### Prompt
Answer with one number: the count of lines in the listing below that hold the word "agent".

### Supplied records
^^^^^^^^

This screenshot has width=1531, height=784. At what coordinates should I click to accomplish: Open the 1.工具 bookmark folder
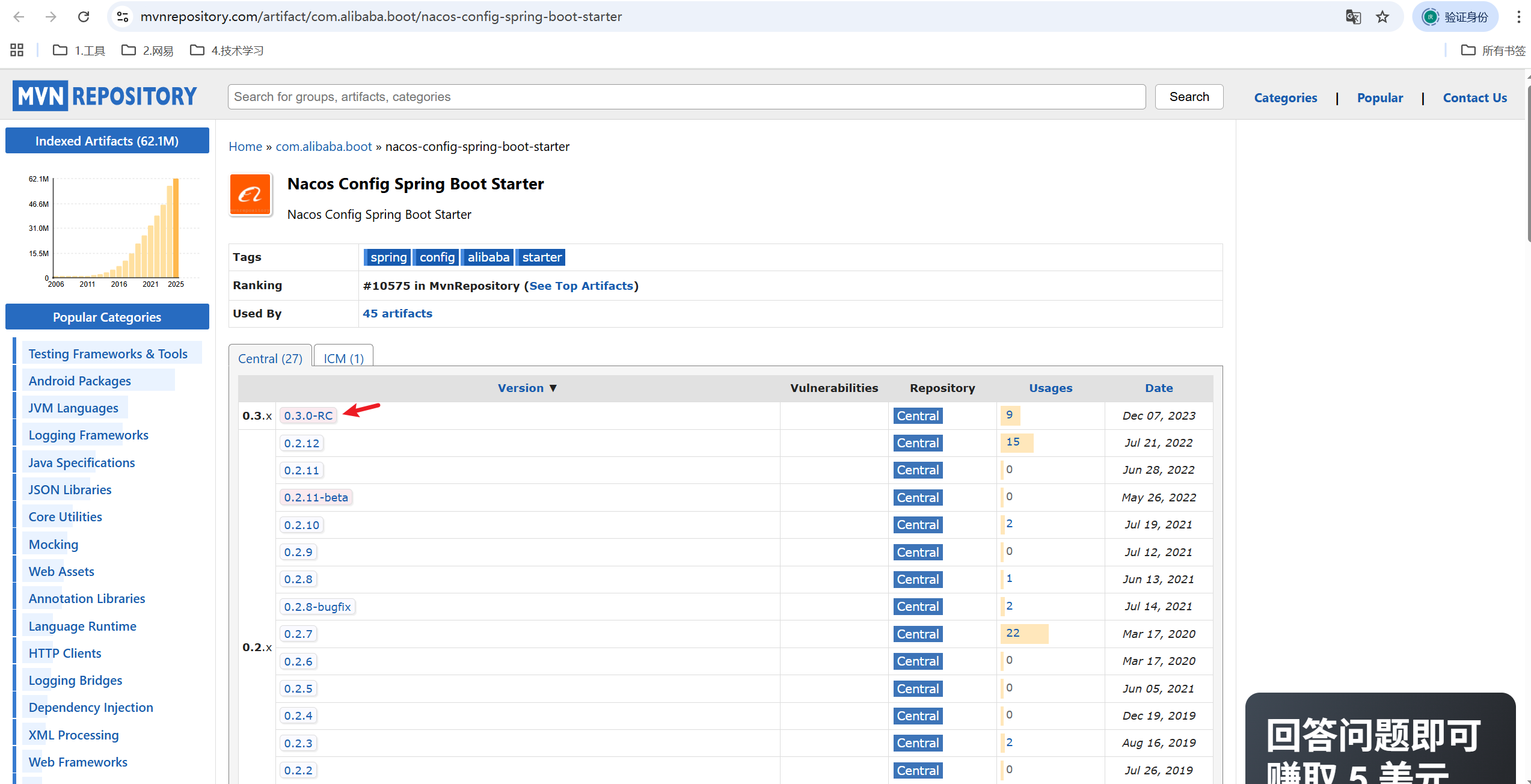(x=79, y=51)

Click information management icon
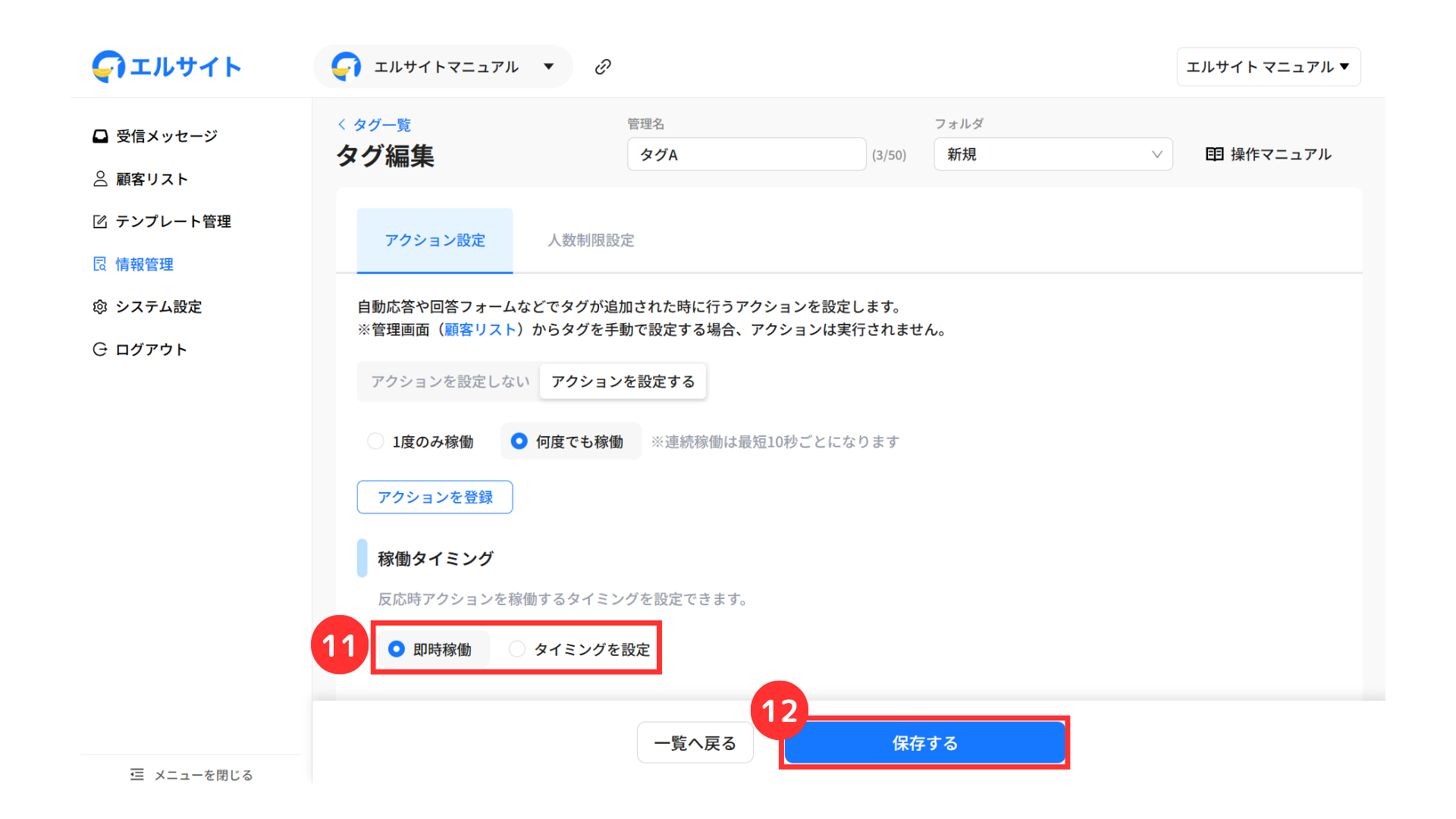tap(100, 264)
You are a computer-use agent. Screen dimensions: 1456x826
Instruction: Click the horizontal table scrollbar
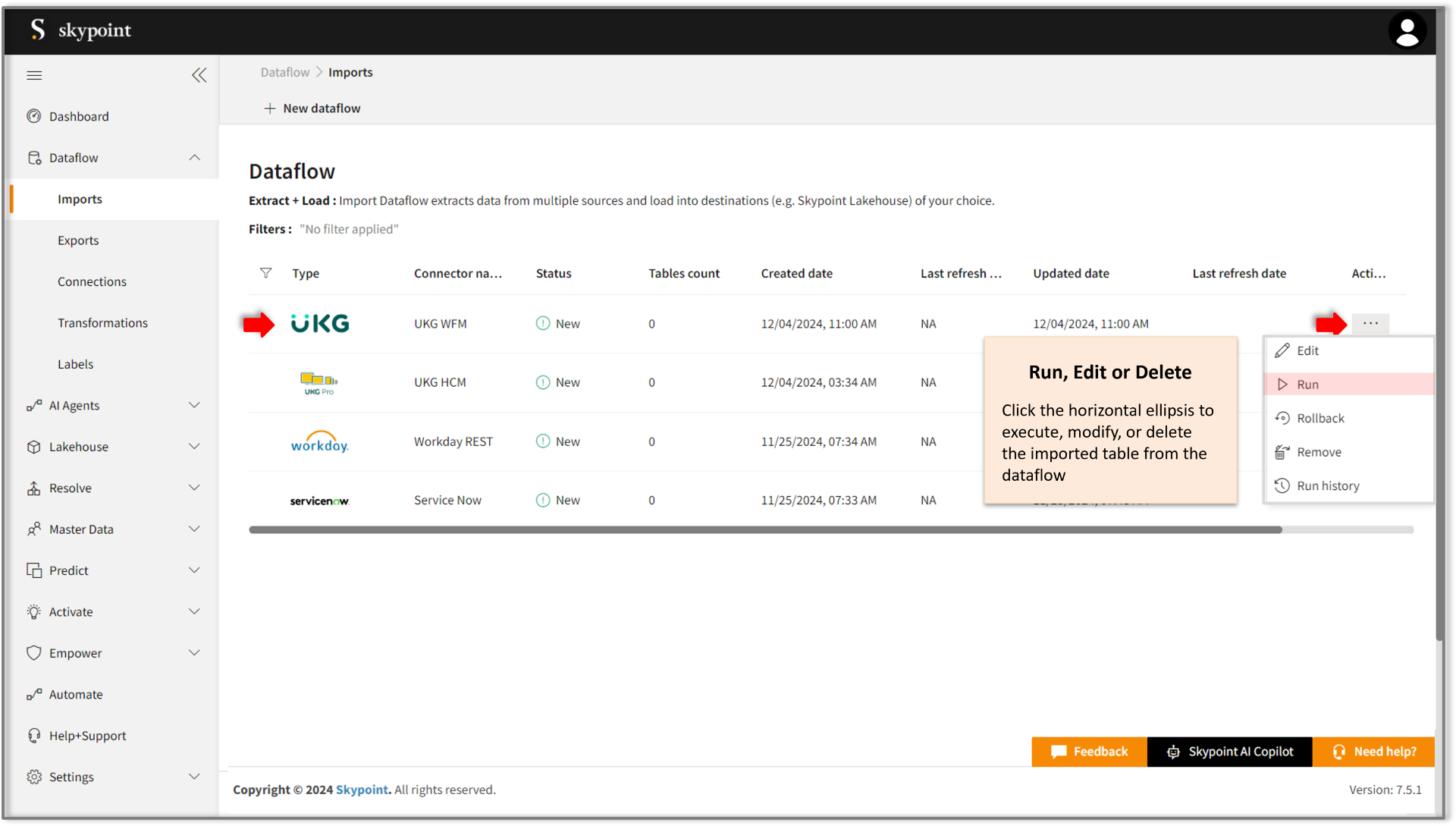pos(764,530)
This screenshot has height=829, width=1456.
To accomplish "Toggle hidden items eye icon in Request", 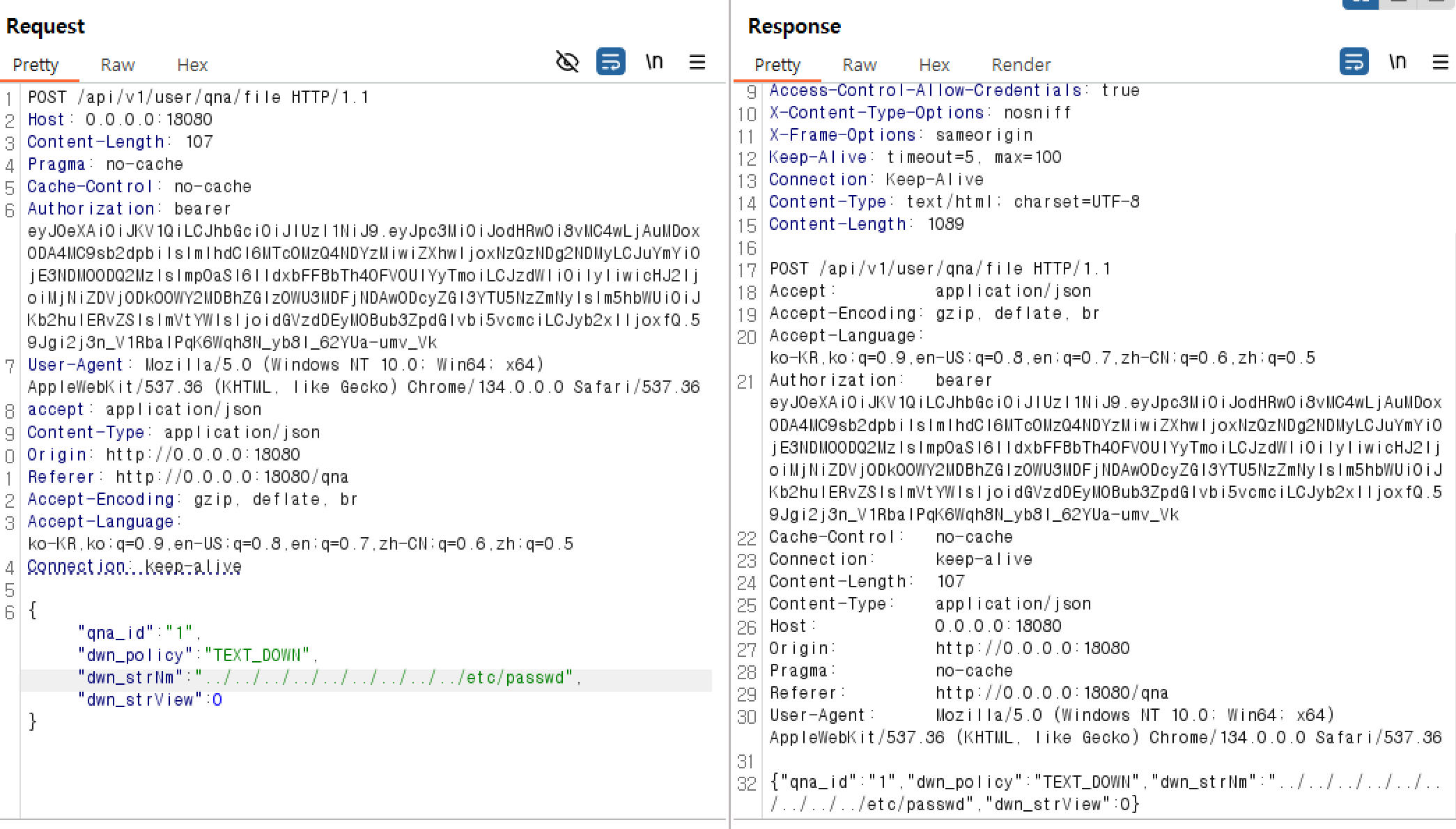I will (x=567, y=62).
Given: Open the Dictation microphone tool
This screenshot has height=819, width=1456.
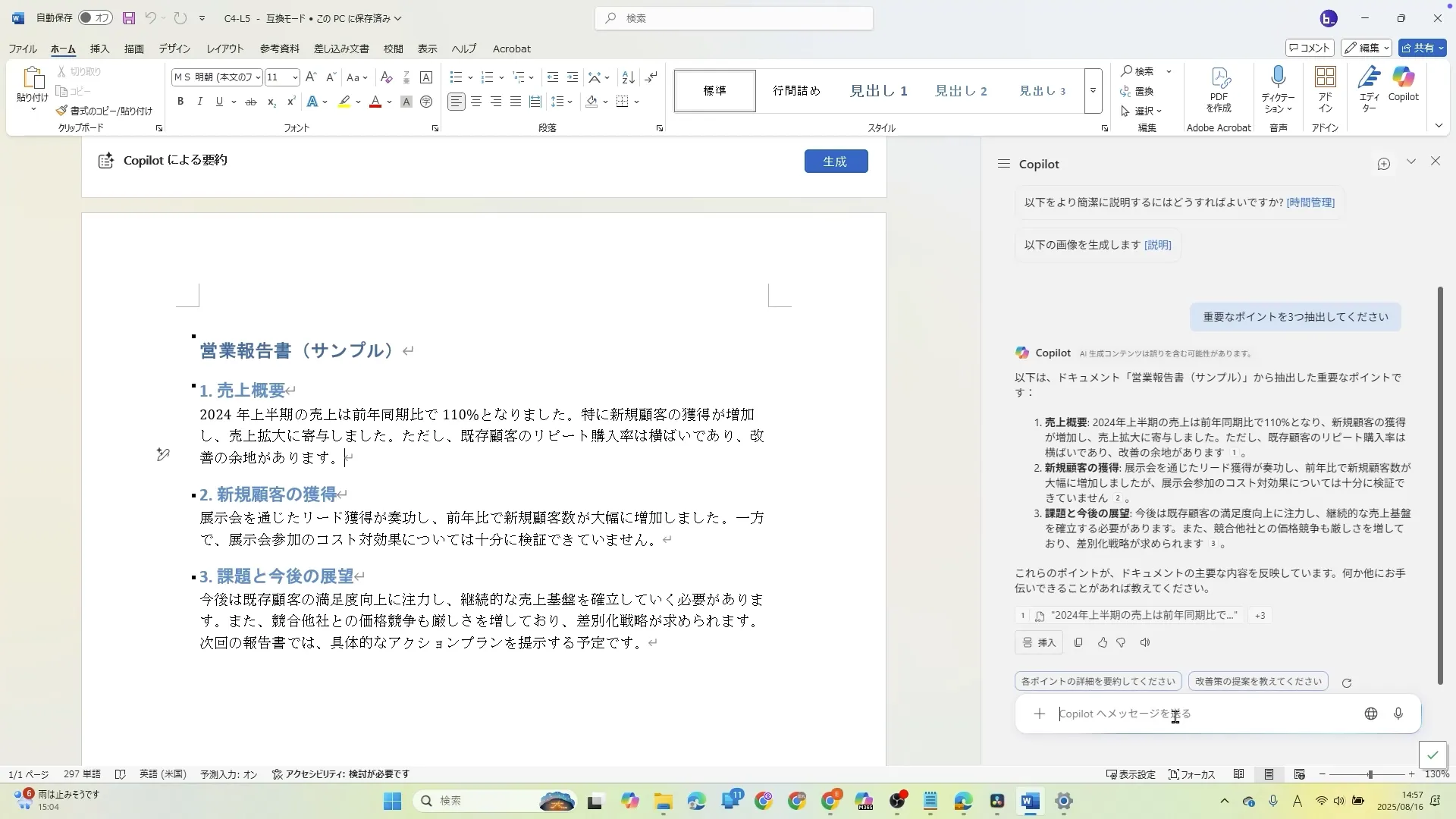Looking at the screenshot, I should 1278,83.
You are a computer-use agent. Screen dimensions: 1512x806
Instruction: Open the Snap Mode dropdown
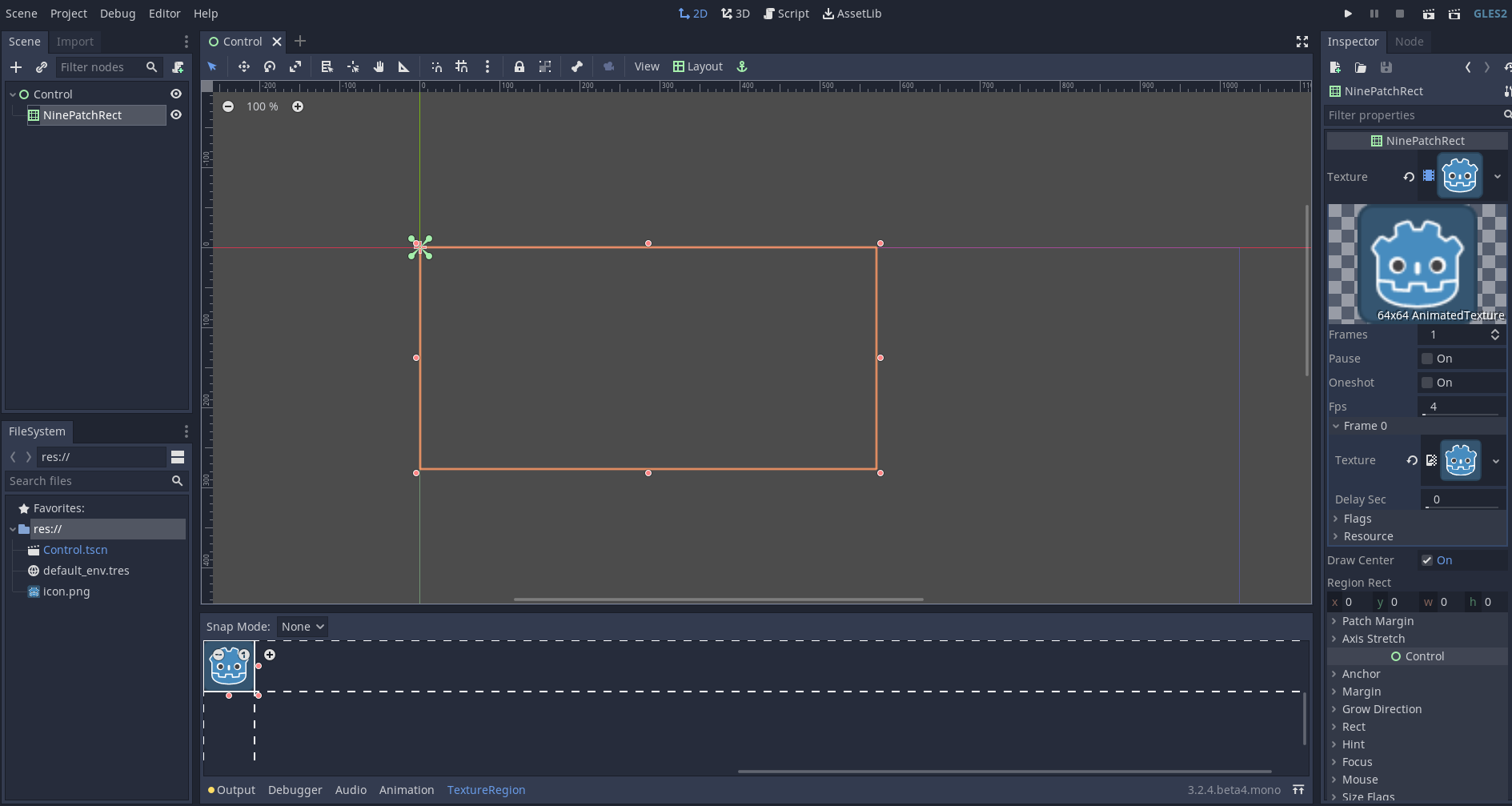[x=302, y=626]
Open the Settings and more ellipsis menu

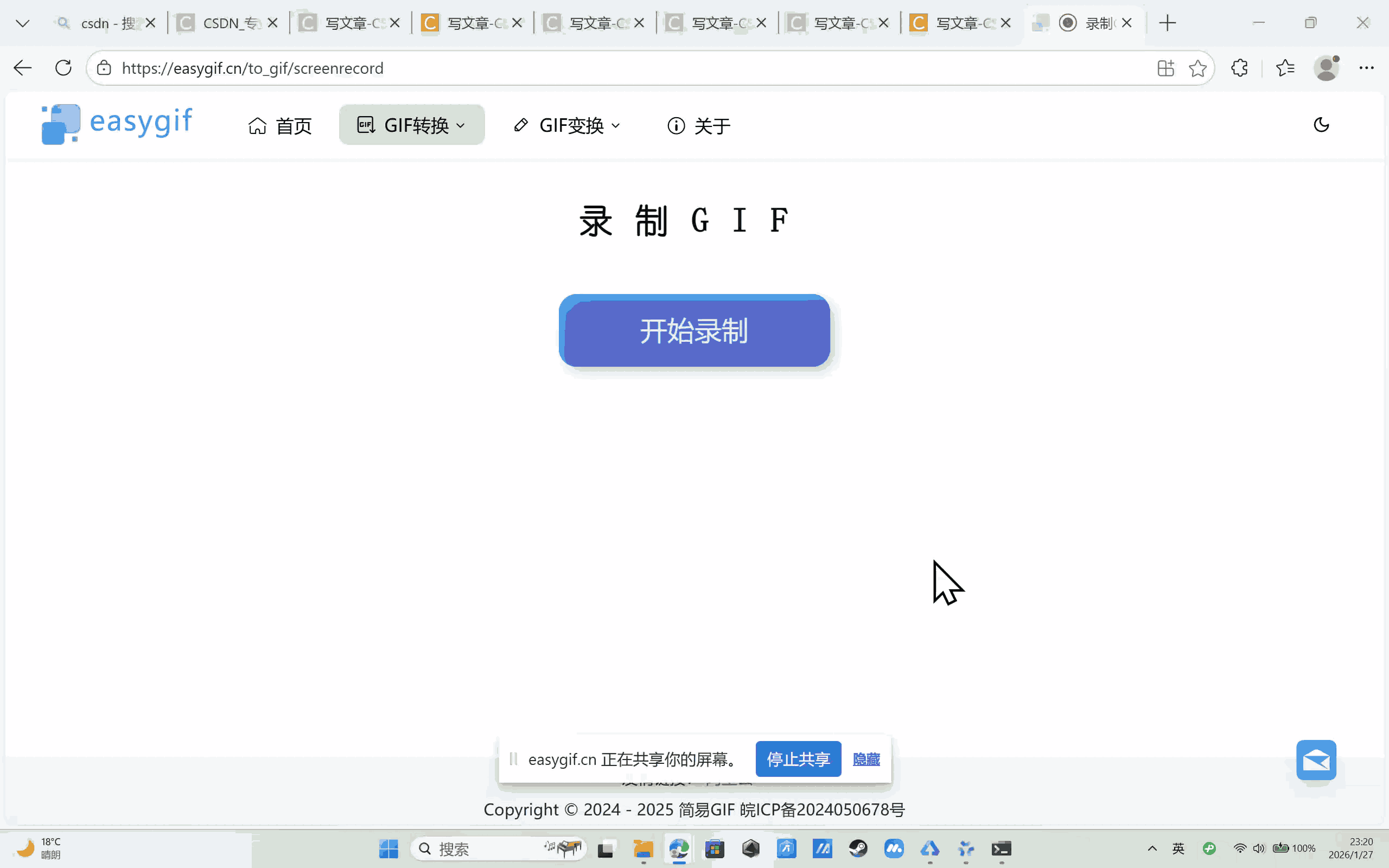(x=1366, y=68)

^^^^^^^^

### Finished task
2